Businesses with a worse social performance were also found to provide reports that disclosed less information on their environmental, social, and governance issues.
Dr. Melloni said of the research: “Our evidence implies that early adopters of integrated reporting manipulate the content and tone of their reports as an impression management strategy. The lower the performance, the poorer the disclosure.
“The results also suggest that such strategies depend not only on the level of firms’ performance but also on the type of performance, for example financial versus sustainability.
“One of the main challenges when you are studying communications on sustainability is whether companies are reporting what they are actually doing. The big issue here is that companies are using integrated reporting to greenwash, to make up for very poor actions on their environmental and social impact.”
Melloni and colleagues Dr. Ariela Caglio from Bocconi University, Italy, and Dr. Paolo Perego of Erasmus University Rotterdam, The Netherlands, focused on 148 integrated reports issued by 74 firms. They examined conciseness and completeness/balance in the reports, which covered industries including oil and gas, utilities, financial and consumer goods, healthcare, and technology and telecommunication. They also looked at the quality of communication and the relationship between what was reported and performance.

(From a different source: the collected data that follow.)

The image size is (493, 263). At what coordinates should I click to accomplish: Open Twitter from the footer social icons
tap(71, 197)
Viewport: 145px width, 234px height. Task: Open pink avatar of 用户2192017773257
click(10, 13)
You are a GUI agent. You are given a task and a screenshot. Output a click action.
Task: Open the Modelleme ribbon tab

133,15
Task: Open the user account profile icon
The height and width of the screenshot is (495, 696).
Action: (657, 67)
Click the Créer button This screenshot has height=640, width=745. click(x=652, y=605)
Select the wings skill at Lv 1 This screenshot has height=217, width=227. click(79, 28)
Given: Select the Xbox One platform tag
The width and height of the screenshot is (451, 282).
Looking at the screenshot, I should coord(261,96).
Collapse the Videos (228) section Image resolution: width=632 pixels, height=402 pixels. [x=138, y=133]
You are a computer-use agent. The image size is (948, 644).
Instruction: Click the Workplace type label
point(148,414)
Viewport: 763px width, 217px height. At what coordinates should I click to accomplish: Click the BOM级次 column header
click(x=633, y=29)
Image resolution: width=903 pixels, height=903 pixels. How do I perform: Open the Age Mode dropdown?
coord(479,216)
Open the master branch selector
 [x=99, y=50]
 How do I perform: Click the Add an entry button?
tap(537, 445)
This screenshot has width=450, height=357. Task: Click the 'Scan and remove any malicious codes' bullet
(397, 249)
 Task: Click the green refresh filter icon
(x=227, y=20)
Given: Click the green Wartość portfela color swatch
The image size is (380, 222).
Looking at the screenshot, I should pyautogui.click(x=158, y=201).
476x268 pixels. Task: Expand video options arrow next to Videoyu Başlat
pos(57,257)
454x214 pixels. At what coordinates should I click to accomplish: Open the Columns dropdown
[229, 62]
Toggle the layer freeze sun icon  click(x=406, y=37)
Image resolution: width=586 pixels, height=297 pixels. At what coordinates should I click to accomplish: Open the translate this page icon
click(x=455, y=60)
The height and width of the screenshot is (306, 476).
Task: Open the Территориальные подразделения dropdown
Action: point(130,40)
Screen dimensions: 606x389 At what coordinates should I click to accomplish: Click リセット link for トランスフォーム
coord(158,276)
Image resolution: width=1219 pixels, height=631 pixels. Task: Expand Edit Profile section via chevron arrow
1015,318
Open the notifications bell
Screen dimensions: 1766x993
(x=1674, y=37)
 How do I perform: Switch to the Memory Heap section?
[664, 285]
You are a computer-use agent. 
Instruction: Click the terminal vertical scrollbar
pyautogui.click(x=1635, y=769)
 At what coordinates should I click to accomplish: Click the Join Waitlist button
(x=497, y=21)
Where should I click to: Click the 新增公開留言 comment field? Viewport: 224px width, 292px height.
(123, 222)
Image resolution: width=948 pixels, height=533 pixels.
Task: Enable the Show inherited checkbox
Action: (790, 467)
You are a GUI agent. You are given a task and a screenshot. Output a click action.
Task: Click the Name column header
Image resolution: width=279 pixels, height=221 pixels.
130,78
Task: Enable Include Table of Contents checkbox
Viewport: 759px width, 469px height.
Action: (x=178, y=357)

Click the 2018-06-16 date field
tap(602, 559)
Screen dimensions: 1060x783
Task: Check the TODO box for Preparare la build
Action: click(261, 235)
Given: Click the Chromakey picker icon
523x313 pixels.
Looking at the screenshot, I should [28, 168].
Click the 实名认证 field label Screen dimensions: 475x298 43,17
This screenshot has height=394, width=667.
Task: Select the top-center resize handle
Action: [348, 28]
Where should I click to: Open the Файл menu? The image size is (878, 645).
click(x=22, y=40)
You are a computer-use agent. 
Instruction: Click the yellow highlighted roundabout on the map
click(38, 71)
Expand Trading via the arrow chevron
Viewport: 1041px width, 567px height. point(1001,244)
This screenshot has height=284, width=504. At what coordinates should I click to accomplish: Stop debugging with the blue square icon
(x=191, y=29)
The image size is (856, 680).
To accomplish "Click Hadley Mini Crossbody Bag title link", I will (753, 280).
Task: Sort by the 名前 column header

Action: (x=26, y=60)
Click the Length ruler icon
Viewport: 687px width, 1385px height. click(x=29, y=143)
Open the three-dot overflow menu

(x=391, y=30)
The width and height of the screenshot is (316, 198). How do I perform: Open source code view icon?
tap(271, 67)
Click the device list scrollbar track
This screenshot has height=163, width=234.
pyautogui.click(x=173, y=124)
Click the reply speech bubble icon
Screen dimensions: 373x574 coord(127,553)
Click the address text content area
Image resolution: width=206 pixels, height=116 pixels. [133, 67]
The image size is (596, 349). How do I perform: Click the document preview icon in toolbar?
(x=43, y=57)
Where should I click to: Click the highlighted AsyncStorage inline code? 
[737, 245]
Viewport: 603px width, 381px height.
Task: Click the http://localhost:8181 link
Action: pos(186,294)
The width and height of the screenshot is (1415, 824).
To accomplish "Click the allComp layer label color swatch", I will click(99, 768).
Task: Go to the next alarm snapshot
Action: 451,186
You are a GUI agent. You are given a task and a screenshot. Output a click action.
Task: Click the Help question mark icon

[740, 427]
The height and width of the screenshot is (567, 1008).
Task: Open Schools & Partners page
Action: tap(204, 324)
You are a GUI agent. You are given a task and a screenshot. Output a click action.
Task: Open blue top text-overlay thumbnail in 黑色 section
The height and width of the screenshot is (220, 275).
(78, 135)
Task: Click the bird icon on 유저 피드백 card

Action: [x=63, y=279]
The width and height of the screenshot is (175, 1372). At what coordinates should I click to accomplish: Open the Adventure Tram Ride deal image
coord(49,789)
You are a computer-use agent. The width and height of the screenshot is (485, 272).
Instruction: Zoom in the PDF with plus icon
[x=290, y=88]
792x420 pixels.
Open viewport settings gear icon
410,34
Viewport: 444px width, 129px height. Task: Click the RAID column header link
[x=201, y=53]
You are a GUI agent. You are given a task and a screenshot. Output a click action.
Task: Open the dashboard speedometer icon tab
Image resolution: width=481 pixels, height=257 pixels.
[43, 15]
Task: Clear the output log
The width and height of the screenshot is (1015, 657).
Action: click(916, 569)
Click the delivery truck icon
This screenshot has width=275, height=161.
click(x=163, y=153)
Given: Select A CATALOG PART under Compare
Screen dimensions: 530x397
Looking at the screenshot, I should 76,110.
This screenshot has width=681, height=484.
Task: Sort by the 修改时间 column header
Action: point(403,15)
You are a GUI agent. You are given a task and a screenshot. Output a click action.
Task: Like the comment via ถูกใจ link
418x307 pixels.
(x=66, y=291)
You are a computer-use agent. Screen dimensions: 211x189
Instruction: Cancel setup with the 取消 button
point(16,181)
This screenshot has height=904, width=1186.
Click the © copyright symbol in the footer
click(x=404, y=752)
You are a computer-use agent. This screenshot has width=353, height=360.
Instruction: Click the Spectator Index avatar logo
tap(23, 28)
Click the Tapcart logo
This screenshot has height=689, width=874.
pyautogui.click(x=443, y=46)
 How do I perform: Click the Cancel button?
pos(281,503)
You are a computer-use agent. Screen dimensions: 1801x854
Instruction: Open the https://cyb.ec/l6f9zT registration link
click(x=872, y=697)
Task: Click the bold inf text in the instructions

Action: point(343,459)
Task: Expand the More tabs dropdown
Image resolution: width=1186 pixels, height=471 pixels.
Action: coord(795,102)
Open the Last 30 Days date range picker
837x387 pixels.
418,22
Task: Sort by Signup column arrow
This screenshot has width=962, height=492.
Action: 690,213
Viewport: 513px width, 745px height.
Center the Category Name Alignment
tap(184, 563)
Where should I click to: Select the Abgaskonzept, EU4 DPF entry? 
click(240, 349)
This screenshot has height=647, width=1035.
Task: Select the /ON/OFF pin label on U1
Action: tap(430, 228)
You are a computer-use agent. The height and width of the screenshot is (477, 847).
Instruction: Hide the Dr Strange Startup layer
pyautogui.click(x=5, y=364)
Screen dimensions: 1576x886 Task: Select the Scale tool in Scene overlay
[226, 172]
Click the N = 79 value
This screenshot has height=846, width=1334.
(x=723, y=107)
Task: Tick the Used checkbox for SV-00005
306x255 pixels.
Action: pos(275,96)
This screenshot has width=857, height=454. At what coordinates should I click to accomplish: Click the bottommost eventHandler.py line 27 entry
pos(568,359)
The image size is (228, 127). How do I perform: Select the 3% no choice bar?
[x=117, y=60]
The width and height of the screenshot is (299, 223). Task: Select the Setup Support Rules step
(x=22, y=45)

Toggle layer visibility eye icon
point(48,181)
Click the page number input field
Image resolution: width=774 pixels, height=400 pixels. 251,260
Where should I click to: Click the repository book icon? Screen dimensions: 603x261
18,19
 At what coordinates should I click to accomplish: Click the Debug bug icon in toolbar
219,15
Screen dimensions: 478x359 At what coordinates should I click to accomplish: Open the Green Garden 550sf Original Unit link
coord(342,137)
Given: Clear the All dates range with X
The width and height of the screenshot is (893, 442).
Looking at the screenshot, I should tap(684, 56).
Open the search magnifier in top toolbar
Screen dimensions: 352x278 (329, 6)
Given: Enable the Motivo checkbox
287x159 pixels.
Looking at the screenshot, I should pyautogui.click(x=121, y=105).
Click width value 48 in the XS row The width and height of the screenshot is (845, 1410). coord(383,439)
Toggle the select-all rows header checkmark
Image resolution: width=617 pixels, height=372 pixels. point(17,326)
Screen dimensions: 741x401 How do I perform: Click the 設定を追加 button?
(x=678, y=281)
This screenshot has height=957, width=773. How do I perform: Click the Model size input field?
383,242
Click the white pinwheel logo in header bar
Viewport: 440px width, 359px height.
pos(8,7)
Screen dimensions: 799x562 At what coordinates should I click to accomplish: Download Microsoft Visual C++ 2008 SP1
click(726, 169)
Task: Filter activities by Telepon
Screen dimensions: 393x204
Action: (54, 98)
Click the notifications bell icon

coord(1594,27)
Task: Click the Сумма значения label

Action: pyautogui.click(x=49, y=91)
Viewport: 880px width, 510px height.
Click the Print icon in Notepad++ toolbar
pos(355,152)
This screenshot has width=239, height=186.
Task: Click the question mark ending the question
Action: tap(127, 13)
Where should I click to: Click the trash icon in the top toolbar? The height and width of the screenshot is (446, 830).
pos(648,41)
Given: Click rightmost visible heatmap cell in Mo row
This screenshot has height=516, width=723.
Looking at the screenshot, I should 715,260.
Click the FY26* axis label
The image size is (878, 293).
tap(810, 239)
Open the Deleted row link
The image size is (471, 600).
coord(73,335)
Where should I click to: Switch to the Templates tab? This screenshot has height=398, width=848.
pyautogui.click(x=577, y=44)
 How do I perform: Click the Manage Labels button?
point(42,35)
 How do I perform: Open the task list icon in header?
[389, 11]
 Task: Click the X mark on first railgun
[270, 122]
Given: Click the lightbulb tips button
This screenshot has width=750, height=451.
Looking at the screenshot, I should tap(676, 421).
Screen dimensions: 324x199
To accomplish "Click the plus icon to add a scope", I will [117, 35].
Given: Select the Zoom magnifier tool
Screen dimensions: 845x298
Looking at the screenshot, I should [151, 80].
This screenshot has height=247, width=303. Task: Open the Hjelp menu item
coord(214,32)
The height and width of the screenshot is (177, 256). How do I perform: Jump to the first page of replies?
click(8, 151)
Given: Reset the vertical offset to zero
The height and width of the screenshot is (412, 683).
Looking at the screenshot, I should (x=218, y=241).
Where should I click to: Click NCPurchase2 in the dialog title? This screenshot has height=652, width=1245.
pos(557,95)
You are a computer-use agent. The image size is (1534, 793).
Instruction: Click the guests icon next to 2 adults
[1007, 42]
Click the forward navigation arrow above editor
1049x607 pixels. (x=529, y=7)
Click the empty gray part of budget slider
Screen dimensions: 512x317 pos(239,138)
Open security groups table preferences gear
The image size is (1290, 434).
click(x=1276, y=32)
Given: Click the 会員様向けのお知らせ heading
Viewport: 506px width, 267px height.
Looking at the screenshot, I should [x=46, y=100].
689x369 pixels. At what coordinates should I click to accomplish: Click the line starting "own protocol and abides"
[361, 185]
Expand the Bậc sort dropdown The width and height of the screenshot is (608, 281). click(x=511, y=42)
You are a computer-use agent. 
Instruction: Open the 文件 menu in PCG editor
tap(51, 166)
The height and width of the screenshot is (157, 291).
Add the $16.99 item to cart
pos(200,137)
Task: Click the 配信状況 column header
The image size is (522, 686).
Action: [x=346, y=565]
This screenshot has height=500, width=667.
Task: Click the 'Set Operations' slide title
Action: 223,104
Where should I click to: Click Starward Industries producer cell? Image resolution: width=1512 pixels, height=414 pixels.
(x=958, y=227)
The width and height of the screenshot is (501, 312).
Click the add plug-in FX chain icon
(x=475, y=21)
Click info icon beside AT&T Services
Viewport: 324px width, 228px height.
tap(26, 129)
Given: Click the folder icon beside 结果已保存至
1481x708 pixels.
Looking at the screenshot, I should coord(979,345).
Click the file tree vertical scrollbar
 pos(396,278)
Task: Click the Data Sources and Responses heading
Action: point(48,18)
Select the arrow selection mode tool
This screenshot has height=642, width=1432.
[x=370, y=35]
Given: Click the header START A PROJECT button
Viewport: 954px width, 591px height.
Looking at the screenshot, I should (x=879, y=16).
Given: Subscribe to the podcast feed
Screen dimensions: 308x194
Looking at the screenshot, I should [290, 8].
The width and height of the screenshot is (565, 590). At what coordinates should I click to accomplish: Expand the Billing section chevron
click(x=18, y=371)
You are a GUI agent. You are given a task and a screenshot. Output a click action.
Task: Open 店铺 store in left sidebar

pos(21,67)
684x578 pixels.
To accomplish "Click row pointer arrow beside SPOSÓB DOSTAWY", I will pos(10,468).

Melloni said producing good quality reports had implications for firms’ reputations: “Companies cannot only report the positives if they want to be credible. Integrated reporting allows firms to talk about the future, something traditional reports don’t particularly like. If they include less positive details but set out what actions are going to be taken to address those, shareholders will want to know that.
“If there is a consistent message and firms are seen to be taking action, it can improve their reputation and make them more appealing, for example to staff, as a potential employer and to investors.”
‘Saying More with Less? Disclosure Conciseness, Completeness and Balance in Integrated Reports’, Gaia Melloni, Ariela Caglio and Paolo Perego, is published in the Journal of Accounting and Public Policy.